For an alternate viewpoint see Point: Canceling Student Debt Is One of Many Steps Needed to Restore the Promise of Higher Education

 

Someone once said that they will confess if you torture the data enough. Even still, it is difficult to manipulate the data to the point where you can justify the White House’s student loan handout. Simply put, the numbers do not add up.

The claim is that nearly all graduates are under crushing levels of inescapable debt that will burden them for years, if not the rest of their lives. Therefore, widespread “forgiveness” is necessary to save these borrowers. Yet even a cursory review of the numbers is enough to blow holes below the waterline of the White House’s student loan handout.

First and foremost, debt forgiveness is a euphemism; debt can only be truly forgiven by the creditor. All a third party, like the federal government, can do is transfer the debt. In this case, the White House is trying to transfer that student loan debt to you, the taxpayer, to bail out the borrowers.

So, who are these borrowers? They are, on average, demonstrably better off than the average American. More than half the student loan debt is held by households with graduate degrees, including lawyers, doctors and many other high-earning professionals. The median annual income of professional degree holders is about $97,000 — almost twice the median worker’s income. Earners with a college degree or higher have seen their wages keeping up with inflation since the pandemic, while the average worker has seen a real wage decline of about 5 percent.

And college graduates have much better prospects of finding one of those higher-paying jobs. The unemployment rate for college graduates is down to 1.9 percent; there are only a few times in history when it has been below that. There are 3.7 million more college graduates working today than in February 2020, before the pandemic. A student loan handout would have been wrong before the pandemic. It’s egregious now.

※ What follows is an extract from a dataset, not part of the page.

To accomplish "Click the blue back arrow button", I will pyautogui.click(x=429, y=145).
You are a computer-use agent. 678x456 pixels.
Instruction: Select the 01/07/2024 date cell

The White House’s student-loan handout is a solution in search of a problem. That is not to say higher education and the student-loan market are problem-free — far from it. It is laughable that the idea that bailing out borrowers with almost no restrictions will address any structural concerns with higher education financing. Rather, this unconstitutional program will transfer up to $40,000 of debt from households making as much as a quarter million dollars a year.

The rationale behind this transfer of student-loan debt does not even pass the smell test. It is being sold as a device to aid the less fortunate, but it is really a transfer of tax dollars from lower-income earners to higher-income earners. If the higher-income earners need this handout, then surely the lower-income earners need an even larger handout. Instead, those with less will be forced to give to those with more.

How much more? The pause on interest alone, which has been in place for more than two and a half years, will cost the taxpayer $170 billion before any “forgiveness” even takes place. Meanwhile, the White House hasn’t even bothered to calculate the expected cost of its student-loan handout, which multiple empirical models peg at more than $500 billion.

The White House’s plan also reduces how much new borrowers will have to repay and guarantees future handouts. The cost to taxpayers will only escalate as time passes, especially since colleges and universities now have an incentive to charge even higher tuitions, with the knowledge that larger loan balances will be assumed by the taxpayer.

President Biden’s student-loan handout is an incredibly inefficient use of tax dollars and is entirely unnecessary. High-income earners should not be bailed out of debt into which they willingly went to fund educational opportunities that enabled them to earn their higher income.

Despite the rhetoric, the White House’s plan does nothing to make higher education more affordable. Instead, it incentivizes irresponsible behavior on the part of borrowers, lenders and schools — precisely the opposite of its claims. But no matter what rhetoric or euphemisms are used, two and two will never make five, and a student-loan bailout will never make fiscal sense.